» ACTIVITY: Check the records below line by line. Give the count of lines with "bubble", and nothing else.

» RECORDED INFORMATION:
- Opening Delimiter -
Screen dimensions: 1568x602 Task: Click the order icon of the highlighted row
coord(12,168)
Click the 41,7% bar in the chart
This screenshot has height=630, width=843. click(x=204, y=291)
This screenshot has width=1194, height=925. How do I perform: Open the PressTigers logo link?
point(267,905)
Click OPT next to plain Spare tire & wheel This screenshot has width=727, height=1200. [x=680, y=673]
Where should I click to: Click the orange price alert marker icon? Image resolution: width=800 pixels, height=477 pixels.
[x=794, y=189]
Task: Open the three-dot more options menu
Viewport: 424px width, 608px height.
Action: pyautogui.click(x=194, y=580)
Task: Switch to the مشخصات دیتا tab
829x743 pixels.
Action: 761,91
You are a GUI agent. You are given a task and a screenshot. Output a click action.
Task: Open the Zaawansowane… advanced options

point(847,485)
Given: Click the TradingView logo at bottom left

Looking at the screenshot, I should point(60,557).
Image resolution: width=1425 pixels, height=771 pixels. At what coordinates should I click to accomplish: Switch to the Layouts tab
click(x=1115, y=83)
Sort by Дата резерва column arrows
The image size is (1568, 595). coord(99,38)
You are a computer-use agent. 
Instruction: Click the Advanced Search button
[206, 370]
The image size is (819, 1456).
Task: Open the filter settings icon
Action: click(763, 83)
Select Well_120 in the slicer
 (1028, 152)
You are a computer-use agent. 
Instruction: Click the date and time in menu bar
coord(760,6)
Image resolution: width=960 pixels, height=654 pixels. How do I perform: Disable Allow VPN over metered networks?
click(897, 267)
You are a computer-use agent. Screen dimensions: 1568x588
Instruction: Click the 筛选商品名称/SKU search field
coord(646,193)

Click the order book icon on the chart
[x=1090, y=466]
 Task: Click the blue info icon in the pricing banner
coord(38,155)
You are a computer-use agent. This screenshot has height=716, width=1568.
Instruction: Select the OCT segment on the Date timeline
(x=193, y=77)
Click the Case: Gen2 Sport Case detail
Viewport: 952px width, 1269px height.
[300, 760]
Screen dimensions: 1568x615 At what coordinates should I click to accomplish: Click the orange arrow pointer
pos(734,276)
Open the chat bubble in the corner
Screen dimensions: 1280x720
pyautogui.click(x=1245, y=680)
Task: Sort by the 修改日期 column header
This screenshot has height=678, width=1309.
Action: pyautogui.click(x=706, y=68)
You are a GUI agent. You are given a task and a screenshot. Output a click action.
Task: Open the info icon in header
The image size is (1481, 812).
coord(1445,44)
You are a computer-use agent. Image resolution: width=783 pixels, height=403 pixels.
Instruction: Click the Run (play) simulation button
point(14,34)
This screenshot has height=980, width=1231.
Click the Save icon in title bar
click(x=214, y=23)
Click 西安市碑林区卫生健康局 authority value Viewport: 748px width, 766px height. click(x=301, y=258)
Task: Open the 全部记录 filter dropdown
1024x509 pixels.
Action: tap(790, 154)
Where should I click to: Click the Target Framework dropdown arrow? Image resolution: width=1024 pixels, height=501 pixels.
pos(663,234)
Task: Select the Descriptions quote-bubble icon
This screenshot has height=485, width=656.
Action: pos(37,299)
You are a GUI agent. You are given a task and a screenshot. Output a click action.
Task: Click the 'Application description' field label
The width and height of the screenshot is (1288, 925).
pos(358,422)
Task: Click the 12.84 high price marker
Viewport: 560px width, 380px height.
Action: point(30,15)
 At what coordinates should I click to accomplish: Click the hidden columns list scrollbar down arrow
- Closing Delimiter -
» REPLY: 2